* [Work instructions]: Rewrite the items below with every "GUI agent" switched to "desktop agent", leaving everything else unchanged.

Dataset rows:
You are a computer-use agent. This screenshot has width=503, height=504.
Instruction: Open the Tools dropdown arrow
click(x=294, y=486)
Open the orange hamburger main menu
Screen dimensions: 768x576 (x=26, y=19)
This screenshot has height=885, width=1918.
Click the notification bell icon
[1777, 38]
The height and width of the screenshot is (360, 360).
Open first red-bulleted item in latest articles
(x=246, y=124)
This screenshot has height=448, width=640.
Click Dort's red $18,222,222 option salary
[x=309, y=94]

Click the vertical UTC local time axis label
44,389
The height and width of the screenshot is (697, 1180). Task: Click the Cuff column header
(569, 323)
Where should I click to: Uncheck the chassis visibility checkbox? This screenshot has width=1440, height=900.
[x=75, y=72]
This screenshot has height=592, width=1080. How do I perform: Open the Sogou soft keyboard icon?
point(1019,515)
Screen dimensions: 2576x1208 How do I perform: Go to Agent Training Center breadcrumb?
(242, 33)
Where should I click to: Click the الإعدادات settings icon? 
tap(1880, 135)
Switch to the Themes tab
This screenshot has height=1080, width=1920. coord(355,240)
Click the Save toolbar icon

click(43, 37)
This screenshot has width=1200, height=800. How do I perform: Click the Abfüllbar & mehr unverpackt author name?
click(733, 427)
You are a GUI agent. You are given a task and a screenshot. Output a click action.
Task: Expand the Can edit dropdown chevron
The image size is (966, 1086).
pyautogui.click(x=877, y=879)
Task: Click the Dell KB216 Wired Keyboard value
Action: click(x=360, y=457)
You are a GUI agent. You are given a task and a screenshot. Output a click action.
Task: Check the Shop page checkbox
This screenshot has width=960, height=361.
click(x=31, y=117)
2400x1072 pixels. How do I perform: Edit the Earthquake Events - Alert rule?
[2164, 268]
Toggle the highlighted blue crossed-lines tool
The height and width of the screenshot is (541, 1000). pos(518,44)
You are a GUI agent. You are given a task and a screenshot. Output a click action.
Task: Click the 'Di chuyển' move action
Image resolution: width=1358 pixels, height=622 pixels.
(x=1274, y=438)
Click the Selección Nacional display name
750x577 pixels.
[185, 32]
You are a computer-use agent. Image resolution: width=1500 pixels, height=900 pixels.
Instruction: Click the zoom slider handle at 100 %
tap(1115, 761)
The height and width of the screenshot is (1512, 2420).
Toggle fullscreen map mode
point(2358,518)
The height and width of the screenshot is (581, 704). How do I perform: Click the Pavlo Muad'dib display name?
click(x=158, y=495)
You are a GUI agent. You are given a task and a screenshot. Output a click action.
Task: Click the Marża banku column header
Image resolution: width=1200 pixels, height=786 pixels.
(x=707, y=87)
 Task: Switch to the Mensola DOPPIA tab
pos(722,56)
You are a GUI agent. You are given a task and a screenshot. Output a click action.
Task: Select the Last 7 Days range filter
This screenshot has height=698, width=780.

* [Solved problem]:
You are a computer-use agent. This screenshot has width=503, height=504.
Instruction: Open the Tools dropdown arrow
click(x=294, y=486)
Open the orange hamburger main menu
Screen dimensions: 768x576 (x=26, y=19)
This screenshot has height=885, width=1918.
Click the notification bell icon
[1777, 38]
The height and width of the screenshot is (360, 360).
Open first red-bulleted item in latest articles
(x=246, y=124)
This screenshot has height=448, width=640.
Click Dort's red $18,222,222 option salary
[x=309, y=94]

Click the vertical UTC local time axis label
44,389
The height and width of the screenshot is (697, 1180). Task: Click the Cuff column header
(569, 323)
Where should I click to: Uncheck the chassis visibility checkbox? This screenshot has width=1440, height=900.
[x=75, y=72]
This screenshot has height=592, width=1080. How do I perform: Open the Sogou soft keyboard icon?
point(1019,515)
Screen dimensions: 2576x1208 How do I perform: Go to Agent Training Center breadcrumb?
(242, 33)
Where should I click to: Click the الإعدادات settings icon? 
tap(1880, 135)
Switch to the Themes tab
This screenshot has height=1080, width=1920. coord(355,240)
Click the Save toolbar icon

click(43, 37)
This screenshot has width=1200, height=800. How do I perform: Click the Abfüllbar & mehr unverpackt author name?
click(733, 427)
You are a desktop agent. You are given a task and a screenshot. Output a click action.
Task: Expand the Can edit dropdown chevron
The image size is (966, 1086).
pyautogui.click(x=877, y=879)
Task: Click the Dell KB216 Wired Keyboard value
Action: click(x=360, y=457)
You are a desktop agent. You are given a task and a screenshot. Output a click action.
Task: Check the Shop page checkbox
This screenshot has width=960, height=361.
click(x=31, y=117)
2400x1072 pixels. How do I perform: Edit the Earthquake Events - Alert rule?
[2164, 268]
Toggle the highlighted blue crossed-lines tool
The height and width of the screenshot is (541, 1000). pos(518,44)
You are a desktop agent. You are given a task and a screenshot. Output a click action.
Task: Click the 'Di chuyển' move action
Image resolution: width=1358 pixels, height=622 pixels.
(x=1274, y=438)
Click the Selección Nacional display name
750x577 pixels.
[185, 32]
You are a computer-use agent. Image resolution: width=1500 pixels, height=900 pixels.
Instruction: Click the zoom slider handle at 100 %
tap(1115, 761)
The height and width of the screenshot is (1512, 2420).
Toggle fullscreen map mode
point(2358,518)
The height and width of the screenshot is (581, 704). How do I perform: Click the Pavlo Muad'dib display name?
click(x=158, y=495)
You are a desktop agent. You are given a task and a screenshot. Output a click action.
Task: Click the Marża banku column header
Image resolution: width=1200 pixels, height=786 pixels.
(x=707, y=87)
 Task: Switch to the Mensola DOPPIA tab
pos(722,56)
You are a desktop agent. You are given a task and a screenshot. Output a click action.
Task: Select the Last 7 Days range filter
This screenshot has height=698, width=780.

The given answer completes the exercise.